How transform a data-frame into spc classes with package "zipfR"?

624 Views Asked by At

I have a data.frame that represents the frequency of frequency of RT(retweets). I have this type of data.frame:

data.frame':368 obs.of 2 variables: $ Var1: Factor w/ 368 levels "1","2","3","4",..: 1 2 3 4 5 6 7 8 9 10 ... $ Freq: int 71482 16111 7720 4555 2949 2053 1620 1210 978 775 ...

I want to use the following comand by "zipfR" package:

gigp_pos <- lnre("gigp",cost="chisq",method="NLM",rt_pos.spc)

then I must transform this data-frame into spc object. This type of object needs to express some variables:m,v,N,Vm.

I put: Vm<- frq_frq_pos$Freq m<- frq_frq_pos$Var1

but I don't understand the difference between the variable V and the variable N. Can you help me?

3

There are 3 best solutions below

0
On

I'm a new user of zipfR as well but I believe you can use

spc(Vm=frq_frq_pos$Freq, m=frq_frq_pos$Var1)
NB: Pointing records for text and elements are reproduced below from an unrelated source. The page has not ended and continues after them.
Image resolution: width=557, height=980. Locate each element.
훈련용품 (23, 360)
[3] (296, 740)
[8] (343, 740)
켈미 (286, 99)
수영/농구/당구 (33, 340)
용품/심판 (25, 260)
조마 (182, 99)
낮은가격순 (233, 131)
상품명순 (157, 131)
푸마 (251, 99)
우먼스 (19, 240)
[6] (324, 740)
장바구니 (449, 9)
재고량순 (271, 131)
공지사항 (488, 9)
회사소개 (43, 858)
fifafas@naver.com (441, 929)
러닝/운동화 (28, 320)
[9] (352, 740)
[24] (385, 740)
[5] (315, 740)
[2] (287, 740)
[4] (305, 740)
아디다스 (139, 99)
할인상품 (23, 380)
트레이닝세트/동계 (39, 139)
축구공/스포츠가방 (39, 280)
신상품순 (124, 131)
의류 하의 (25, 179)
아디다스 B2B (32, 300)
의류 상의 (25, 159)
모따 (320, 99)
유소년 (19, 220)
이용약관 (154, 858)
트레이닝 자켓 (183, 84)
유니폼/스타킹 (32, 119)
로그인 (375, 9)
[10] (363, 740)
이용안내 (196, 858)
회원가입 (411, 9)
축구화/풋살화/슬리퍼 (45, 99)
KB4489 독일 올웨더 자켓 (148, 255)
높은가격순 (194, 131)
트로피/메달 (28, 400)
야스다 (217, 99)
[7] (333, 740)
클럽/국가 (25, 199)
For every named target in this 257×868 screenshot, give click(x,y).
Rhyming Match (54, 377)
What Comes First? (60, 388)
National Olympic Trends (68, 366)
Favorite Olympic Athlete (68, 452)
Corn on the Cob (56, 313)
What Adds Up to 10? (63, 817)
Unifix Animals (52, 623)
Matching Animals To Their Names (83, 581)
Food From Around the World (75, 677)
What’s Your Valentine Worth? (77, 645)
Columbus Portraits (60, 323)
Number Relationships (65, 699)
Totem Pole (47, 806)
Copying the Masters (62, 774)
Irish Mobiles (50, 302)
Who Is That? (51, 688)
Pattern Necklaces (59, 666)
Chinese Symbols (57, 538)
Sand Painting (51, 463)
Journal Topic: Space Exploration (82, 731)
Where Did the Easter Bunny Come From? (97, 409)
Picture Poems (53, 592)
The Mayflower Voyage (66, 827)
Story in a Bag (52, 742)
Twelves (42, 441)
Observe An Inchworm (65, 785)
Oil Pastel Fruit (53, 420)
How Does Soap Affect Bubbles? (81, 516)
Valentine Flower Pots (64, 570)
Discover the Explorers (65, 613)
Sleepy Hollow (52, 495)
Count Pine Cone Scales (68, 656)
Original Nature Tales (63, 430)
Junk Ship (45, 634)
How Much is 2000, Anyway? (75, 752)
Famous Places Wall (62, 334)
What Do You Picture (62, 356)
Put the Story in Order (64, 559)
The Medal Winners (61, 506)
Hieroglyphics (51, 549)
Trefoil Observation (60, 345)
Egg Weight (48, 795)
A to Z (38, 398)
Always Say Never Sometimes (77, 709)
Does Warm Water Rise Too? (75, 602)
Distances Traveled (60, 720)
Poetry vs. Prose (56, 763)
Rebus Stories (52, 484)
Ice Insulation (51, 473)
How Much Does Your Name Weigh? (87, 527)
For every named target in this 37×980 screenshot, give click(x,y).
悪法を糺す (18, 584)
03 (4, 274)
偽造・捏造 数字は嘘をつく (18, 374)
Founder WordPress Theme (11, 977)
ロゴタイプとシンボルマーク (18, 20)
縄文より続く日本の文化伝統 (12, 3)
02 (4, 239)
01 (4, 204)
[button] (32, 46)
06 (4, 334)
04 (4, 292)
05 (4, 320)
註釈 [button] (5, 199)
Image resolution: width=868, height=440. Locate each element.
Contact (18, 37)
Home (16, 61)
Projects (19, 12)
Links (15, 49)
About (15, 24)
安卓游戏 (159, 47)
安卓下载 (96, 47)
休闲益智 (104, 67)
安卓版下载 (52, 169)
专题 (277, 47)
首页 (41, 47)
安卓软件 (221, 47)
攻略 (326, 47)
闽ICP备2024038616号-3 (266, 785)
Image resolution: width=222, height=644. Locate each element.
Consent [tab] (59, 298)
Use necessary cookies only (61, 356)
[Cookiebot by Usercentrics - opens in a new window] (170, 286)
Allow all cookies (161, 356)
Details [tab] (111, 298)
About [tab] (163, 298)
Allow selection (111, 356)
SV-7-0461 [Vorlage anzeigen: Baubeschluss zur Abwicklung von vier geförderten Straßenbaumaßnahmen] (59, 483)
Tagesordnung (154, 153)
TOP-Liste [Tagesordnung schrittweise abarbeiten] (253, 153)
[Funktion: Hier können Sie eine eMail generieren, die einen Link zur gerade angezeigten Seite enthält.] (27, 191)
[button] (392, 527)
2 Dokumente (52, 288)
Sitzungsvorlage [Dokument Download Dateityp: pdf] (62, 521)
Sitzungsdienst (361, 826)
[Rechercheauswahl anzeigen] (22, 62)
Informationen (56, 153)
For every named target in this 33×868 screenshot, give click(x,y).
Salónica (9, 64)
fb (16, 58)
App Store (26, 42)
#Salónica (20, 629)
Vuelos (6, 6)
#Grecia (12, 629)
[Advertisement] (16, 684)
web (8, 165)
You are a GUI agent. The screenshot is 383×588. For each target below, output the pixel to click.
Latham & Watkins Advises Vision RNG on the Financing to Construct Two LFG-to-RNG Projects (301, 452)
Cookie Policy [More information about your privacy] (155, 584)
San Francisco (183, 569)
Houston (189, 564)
Maybe you'll also want to unfactor Var1 -- why is it a factor anyways?

  • V = number of unique terms (called 'types' in the package); =sum(Vm)
  • N = total number of observations/occurances (called 'tokens' in the package); =sum(Vm*m)
  • 'spc' stands for spectrum.
1
On
rt_pos = your data.frame
Vm = rt_pos$Freq
m = 1:length(Vm)
rt_pos.spc = spc(Vm, m)

you cant use ?spc to see the details

0
On

N is size of sample (number of tokens), V is its vocabulary (number of types). If for some reasons you want to avoid creating spc object (see below) you can get N and V in an easy way.
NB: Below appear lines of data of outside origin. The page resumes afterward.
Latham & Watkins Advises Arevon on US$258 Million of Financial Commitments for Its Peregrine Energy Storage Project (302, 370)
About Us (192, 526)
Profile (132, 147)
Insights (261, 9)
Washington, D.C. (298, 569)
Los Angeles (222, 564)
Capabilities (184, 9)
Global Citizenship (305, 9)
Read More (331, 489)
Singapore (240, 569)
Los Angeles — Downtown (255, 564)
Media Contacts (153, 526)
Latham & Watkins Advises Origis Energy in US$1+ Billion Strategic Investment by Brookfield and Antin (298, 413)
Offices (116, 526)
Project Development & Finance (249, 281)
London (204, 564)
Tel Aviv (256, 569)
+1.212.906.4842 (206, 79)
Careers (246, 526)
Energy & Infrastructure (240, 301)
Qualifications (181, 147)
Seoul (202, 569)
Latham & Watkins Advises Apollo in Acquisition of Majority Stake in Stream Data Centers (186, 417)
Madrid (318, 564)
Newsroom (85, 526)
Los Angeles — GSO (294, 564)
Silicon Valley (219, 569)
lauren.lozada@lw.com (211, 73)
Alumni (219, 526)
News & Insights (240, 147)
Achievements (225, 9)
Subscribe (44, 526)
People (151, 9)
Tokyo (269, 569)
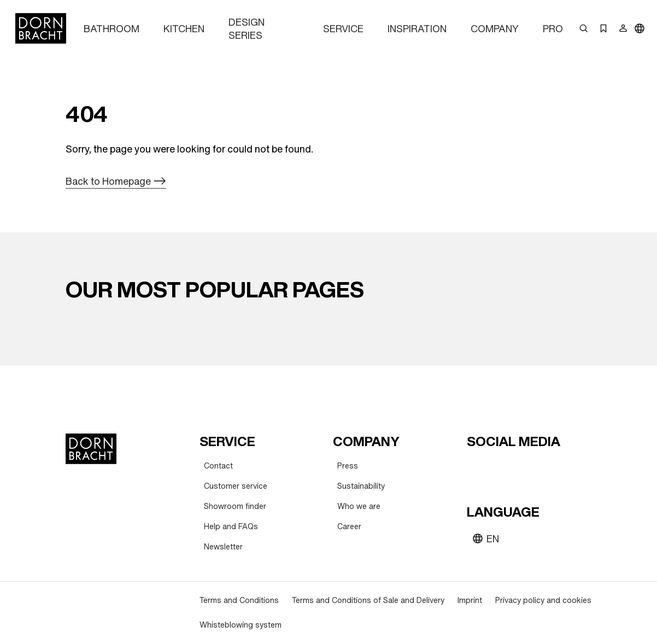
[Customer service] (236, 486)
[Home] (40, 28)
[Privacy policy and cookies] (543, 600)
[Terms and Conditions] (239, 600)
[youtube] (477, 468)
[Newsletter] (223, 547)
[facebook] (536, 468)
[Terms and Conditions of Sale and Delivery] (368, 600)
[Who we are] (359, 506)
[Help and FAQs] (231, 526)
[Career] (349, 526)
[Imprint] (470, 600)
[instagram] (496, 468)
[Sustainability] (361, 486)
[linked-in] (555, 468)
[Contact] (218, 466)
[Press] (348, 466)
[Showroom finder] (235, 506)
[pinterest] (516, 468)
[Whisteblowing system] (240, 625)
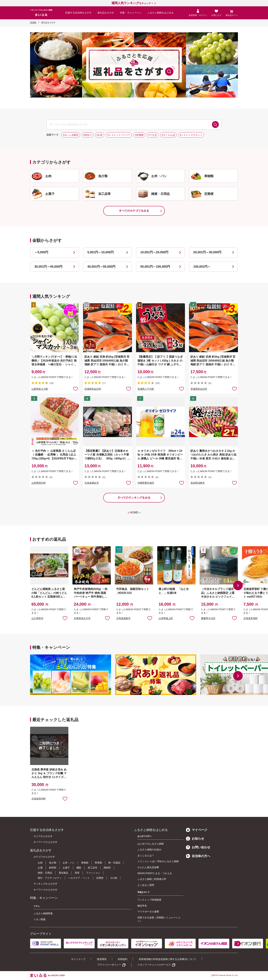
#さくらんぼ (168, 135)
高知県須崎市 (198, 483)
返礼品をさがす (106, 13)
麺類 (79, 867)
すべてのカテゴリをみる (134, 211)
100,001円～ (202, 266)
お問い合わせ (198, 847)
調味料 (107, 867)
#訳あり (88, 135)
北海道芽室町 (250, 618)
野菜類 (98, 862)
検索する (215, 124)
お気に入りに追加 (65, 618)
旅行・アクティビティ (49, 878)
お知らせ (195, 838)
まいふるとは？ (146, 855)
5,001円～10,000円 (100, 252)
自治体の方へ (198, 856)
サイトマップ (78, 959)
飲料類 (53, 867)
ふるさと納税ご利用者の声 (152, 879)
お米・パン (69, 862)
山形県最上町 (166, 618)
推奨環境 (102, 959)
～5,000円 (41, 252)
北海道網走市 (92, 483)
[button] (238, 585)
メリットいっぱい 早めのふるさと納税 (158, 861)
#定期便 (139, 135)
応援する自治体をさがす (78, 13)
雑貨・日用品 (45, 873)
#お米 (100, 135)
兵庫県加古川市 (82, 618)
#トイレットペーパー (119, 135)
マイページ (196, 830)
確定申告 (142, 905)
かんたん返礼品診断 (148, 867)
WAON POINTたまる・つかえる (155, 873)
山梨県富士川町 (40, 389)
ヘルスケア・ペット (79, 878)
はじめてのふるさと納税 (150, 843)
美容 (77, 873)
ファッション (93, 873)
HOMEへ (135, 512)
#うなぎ (153, 135)
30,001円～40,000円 (48, 266)
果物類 (85, 862)
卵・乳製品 (114, 862)
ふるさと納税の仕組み (149, 850)
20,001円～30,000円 (207, 252)
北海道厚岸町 (38, 799)
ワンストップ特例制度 (149, 900)
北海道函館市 (123, 618)
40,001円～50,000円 (101, 266)
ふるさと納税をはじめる (160, 13)
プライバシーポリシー (109, 964)
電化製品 (63, 873)
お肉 (40, 862)
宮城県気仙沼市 (93, 389)
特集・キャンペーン (131, 13)
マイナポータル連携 (148, 912)
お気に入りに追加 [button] (75, 388)
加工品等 (92, 867)
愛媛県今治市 (208, 618)
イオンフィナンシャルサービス (154, 964)
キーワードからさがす (45, 842)
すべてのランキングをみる (134, 498)
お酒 (40, 867)
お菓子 (66, 867)
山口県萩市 (37, 618)
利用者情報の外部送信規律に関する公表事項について (168, 959)
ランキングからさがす (45, 883)
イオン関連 (39, 919)
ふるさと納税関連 (43, 913)
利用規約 (122, 959)
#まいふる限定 (70, 135)
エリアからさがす (43, 836)
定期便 (100, 878)
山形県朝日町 (38, 483)
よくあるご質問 (146, 885)
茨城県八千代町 (146, 389)
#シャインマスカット (191, 135)
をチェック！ (132, 3)
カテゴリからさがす (44, 856)
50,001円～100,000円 (155, 266)
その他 (113, 878)
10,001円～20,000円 (154, 252)
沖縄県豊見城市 (146, 483)
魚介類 (53, 862)
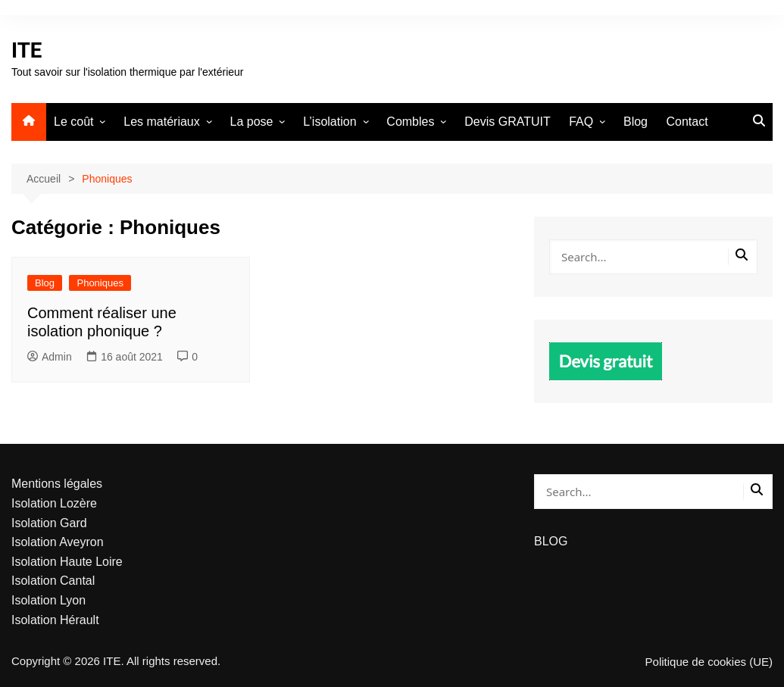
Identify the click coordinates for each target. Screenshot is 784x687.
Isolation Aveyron (58, 542)
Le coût (73, 121)
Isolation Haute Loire (67, 561)
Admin (49, 357)
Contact (686, 121)
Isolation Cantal (53, 580)
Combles (410, 121)
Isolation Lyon (48, 600)
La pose (251, 121)
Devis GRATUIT (507, 121)
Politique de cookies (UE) (709, 662)
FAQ (581, 121)
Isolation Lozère (54, 503)
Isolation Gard (49, 523)
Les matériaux (161, 121)
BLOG (551, 541)
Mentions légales (57, 483)
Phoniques (99, 283)
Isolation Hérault (55, 620)
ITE (27, 50)
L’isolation (330, 121)
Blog (636, 121)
N <- sum(frq_frq_pos$Freq * frq_frq_pos$Var1)
V <- sum(frq_frq_pos$Freq)

A better way is to use spc function

your.spc <- spc(Vm=frq_frq_pos$Freq, m=frq_frq_pos$Var1)

then you won't have to calculate N and V because it is already there in spc object:

 N(your.spc)
 V(your.spc)

BUT, if you have an access to raw data (I guess it is some text?), then the easiest way to obtain a spc object is a function text2spc.fnc (from languageR package):

 your.spc <- text2spc.fnc(your.text) 

Then you can call:

 your.spc$Vm
 your.spc$m
 N(your.spc)
 V(your.spc)